How to Become a Nurse's Aide
Nurses' aides (NAs) work under the supervision of nurses or physicians to address the most fundamental elements of a patient’s care. They feed, dress, bathe and groom patients, contributing enormously to their sense of normalcy and well-being. NAs are sometimes given more medically-oriented duties such as measuring and recording temperature, blood pressure, and other vital signs. Nurses' aides also assist with the administrative duties and record-keeping that accompany patient care. Nurses' aides, also known as nursing assistants or nursing attendants, can have an enormous impact on the day-to-day experience of patients, helping them to feel well-cared for and capable as they face medical challenges or diminishing physical capacity.
Most nurses' aides work in long-term care facilities that provide rehabilitative or custodial care of patients. They may also work in the increasingly popular assisted living environments, or in general care hospitals, outpatient facilities, community health centers, physicians’ offices, or patients’ homes. Round-the-clock shiftwork usually goes along with this kind of work, and there may be holiday or weekend commitments.
NA training programs vary in duration from one month to about six months and result in a diploma or completion certificate. The shorter programs are typically designed for students with some previous healthcare experience—whether as a personal care aide, volunteer or other analogous role. Longer NA programs are better suited for students who have no previous experience.
NA programs are located in some vocational/technical high schools, community colleges and independent healthcare training schools. Because of an increasing demand for NAs, many employers (particularly nursing facilities) and the American Red Cross also offer courses. The content in NA programs includes basic health concepts and skills training. Longer programs may include additional classes such as communication skills, nutrition and human anatomy and physiology. After completing a basic educational program, NAs can take additional specialized skills training that may include working with complex patient care technology or specializing in the care of particular age groups (such as the elderly). They may also take leadership and management classes to qualify for administrative positions.
Some NA programs do not require a high school diploma or equivalent for admission, but in order to be certified as an NA, a high school diploma is required (see certification section below).
Students learn the job duty basics in their NA program, but most training occurs on the job under the mentorship of another NA or a nurse. Training typically takes a few weeks and includes information about employer policies along with specific job skills.
Licensing and/or Certification
NAs do not need a state license to practice. Certification as a Certified Nurse’s Aide/Assistant (CNA), however, is an option (and a desirable one) for better job opportunities. In addition, many employers require NAs to be certified.
The certification process may be included in some basic NA training programs or offered as separate training. Beyond the education time commitment required to be a basic nurse's aide, about 75 hours of additional training is required. To earn certification, NAs also need to pass a competency exam administered by their state. More information can be found at each state’s nurse aide registry.

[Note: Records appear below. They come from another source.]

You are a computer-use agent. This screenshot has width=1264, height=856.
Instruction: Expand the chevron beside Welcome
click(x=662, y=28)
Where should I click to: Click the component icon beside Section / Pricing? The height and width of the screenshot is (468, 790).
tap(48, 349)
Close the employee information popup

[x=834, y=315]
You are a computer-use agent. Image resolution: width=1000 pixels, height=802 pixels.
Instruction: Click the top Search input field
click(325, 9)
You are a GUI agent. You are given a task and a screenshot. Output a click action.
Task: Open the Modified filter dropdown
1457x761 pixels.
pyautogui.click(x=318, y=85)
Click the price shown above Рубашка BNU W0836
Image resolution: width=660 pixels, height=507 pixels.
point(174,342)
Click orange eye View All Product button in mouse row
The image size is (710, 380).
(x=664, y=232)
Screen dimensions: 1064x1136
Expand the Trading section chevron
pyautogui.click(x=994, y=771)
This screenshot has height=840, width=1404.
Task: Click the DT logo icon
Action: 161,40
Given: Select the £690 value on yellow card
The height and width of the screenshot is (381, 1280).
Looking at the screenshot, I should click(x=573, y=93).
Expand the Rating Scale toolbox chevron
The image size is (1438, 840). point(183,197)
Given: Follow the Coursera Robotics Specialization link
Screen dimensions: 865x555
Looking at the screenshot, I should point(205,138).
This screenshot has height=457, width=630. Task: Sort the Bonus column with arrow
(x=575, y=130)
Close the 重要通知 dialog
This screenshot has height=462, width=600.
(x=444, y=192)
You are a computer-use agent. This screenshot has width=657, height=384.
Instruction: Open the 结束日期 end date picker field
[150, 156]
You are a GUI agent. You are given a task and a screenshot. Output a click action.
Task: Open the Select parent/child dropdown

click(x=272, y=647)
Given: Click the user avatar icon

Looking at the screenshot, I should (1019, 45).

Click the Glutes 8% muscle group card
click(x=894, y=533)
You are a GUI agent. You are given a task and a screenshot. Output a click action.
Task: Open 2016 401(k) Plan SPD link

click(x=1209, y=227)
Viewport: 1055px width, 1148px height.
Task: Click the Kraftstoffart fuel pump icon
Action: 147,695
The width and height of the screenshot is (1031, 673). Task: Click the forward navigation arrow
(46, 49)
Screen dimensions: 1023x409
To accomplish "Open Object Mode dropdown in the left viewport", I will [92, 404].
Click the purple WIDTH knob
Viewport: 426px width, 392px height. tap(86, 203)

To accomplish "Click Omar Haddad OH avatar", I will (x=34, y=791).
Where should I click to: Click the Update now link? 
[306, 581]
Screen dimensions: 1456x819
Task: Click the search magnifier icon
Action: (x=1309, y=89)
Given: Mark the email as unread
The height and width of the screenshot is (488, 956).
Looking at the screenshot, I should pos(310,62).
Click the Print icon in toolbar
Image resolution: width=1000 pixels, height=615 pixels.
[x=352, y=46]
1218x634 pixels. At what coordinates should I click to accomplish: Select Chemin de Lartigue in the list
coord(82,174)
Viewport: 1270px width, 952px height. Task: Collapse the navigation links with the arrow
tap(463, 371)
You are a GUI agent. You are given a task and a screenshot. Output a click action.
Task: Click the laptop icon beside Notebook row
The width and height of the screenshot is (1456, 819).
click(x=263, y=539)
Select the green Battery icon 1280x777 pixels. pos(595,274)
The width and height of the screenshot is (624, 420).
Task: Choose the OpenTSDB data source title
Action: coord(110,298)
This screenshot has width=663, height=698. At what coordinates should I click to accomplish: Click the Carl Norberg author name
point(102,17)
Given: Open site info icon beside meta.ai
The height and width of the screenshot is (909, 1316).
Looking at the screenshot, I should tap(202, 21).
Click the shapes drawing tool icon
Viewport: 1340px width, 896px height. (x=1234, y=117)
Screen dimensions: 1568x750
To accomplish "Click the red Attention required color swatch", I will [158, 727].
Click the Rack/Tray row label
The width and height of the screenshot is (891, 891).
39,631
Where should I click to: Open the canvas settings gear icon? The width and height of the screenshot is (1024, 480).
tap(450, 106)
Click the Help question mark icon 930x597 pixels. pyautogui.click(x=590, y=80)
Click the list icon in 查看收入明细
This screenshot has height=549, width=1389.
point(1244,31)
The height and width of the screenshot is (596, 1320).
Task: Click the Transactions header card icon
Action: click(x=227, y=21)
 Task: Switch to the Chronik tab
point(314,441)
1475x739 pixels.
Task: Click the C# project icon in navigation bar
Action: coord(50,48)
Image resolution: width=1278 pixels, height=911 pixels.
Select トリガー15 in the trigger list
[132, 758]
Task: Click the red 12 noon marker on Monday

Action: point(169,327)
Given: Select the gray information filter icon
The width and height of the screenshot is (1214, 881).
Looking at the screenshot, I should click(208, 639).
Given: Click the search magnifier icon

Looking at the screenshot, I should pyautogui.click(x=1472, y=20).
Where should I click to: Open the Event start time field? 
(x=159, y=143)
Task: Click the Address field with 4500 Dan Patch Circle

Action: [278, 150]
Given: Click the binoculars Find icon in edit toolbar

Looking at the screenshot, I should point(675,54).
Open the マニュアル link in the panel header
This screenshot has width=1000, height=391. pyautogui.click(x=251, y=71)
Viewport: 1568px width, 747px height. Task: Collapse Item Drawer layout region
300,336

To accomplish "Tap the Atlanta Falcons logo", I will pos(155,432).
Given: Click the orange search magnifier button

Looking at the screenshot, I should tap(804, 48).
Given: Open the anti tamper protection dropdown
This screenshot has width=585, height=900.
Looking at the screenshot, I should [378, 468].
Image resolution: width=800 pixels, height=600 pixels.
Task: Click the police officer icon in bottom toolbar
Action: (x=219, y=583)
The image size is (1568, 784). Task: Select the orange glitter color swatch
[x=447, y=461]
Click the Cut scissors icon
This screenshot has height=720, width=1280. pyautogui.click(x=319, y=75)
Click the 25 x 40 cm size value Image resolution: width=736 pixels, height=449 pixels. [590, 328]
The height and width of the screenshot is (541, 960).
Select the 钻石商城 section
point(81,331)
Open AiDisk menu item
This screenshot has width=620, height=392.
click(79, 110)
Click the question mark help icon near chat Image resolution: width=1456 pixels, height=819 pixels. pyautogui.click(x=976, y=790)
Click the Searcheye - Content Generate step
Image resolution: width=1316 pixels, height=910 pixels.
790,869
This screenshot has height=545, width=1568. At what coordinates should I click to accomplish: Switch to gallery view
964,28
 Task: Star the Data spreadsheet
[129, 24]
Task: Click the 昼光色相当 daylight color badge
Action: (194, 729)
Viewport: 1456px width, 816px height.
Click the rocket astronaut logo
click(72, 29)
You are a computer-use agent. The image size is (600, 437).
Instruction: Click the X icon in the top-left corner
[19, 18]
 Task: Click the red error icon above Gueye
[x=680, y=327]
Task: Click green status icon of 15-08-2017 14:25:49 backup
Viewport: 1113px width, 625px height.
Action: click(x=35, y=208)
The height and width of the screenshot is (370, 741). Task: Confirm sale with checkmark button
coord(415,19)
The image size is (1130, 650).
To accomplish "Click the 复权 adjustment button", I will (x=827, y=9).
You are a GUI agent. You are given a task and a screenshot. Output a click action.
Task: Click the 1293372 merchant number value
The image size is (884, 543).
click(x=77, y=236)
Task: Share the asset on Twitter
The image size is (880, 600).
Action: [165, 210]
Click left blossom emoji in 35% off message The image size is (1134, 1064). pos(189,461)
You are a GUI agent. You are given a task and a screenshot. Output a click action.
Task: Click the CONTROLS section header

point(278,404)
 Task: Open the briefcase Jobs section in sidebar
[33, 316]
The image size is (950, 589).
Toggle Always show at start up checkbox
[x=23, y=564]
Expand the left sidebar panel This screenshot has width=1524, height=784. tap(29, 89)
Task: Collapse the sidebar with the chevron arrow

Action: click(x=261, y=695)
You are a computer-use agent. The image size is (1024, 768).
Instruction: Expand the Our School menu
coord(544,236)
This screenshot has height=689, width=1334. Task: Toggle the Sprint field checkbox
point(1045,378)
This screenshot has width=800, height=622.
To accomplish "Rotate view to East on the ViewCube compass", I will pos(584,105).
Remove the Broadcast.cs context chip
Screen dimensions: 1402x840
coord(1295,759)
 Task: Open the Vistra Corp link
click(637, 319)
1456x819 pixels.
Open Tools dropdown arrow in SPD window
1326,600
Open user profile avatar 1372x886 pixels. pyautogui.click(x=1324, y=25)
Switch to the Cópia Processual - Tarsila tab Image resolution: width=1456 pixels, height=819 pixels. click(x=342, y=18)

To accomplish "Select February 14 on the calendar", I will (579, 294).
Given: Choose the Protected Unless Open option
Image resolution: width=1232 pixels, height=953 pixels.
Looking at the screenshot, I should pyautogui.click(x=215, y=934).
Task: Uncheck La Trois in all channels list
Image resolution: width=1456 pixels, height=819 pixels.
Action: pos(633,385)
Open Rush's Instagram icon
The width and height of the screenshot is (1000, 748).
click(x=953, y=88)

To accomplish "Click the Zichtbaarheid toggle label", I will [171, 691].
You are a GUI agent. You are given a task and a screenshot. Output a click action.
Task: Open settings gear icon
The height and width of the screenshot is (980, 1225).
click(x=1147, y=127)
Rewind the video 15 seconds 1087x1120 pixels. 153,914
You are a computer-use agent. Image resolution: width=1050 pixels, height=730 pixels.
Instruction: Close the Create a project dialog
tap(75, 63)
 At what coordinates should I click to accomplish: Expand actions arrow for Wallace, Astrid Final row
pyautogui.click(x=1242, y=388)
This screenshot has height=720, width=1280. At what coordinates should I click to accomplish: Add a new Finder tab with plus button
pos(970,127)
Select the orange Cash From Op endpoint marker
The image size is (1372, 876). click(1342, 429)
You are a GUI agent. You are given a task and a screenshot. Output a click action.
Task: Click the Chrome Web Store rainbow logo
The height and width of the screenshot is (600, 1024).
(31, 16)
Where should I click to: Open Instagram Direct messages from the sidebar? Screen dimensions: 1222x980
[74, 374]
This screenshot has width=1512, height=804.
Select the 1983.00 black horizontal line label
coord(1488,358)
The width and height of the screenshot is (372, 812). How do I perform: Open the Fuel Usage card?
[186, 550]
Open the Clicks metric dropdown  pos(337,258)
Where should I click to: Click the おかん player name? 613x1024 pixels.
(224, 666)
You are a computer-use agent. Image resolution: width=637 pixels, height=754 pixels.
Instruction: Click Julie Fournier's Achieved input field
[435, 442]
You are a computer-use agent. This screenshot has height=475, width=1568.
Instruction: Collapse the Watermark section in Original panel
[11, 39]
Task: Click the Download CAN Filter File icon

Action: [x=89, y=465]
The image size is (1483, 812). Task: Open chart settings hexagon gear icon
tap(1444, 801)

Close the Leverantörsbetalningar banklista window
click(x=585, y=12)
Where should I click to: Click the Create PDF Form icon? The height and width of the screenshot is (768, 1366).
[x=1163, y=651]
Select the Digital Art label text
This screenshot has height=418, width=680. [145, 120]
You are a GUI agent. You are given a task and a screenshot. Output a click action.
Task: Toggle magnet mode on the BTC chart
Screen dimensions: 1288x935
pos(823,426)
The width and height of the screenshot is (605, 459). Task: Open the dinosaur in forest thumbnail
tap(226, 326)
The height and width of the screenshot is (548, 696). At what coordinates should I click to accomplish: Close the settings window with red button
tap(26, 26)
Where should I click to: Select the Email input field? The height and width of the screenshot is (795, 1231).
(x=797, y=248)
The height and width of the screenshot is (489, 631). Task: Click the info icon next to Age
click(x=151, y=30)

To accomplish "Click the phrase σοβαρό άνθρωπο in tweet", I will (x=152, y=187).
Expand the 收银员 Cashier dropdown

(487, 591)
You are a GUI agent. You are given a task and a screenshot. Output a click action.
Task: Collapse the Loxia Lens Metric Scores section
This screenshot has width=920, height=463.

Necessary Skills and Qualities
NAs need to be in good physical shape to perform the lifting, stretching and bending required to care for patient’s physical needs. The ability to communicate with members of a multidisciplinary health team is essential, as NAs are very often the primary caregivers for patients. Dependability and punctuality are also important. Above all else, NAs must have a strong desire to help people.
Opportunities for Advancement
NAs, especially CNAs, may become mentors, supervisors or trainers for other NAs. The most common career advancement choice for a former NA is to move into medical assisting, licensed practical nursing or registered nursing. While additional education and training are required to go into these fields, a background as a nurse’s aide provides excellent preparation. More information about these careers can be found at the American Association of Medical Assistants, the National Federation of Licensed Practical Nurses or the American Nurses Association.
Most NAs are paid on an hourly basis and the latest information from the U.S. Department of Labor shows the 2010 median salary of NAs at approximately $9.50/hour. This is roughly equivalent to $24,000 a year. On the low end, NAs make about $17,000 a year and the highest 10% in the field make more than $34,000.
NAs are in demand especially in nursing facilities. In coming years there will be a greater number of older Americans than ever before; more of these facilities will be built and will require more NAs to staff them. This reality is reflected in the government’s projected job growth for NAs, which is faster than average for other occupations at 20% (projected until at least the year 2020).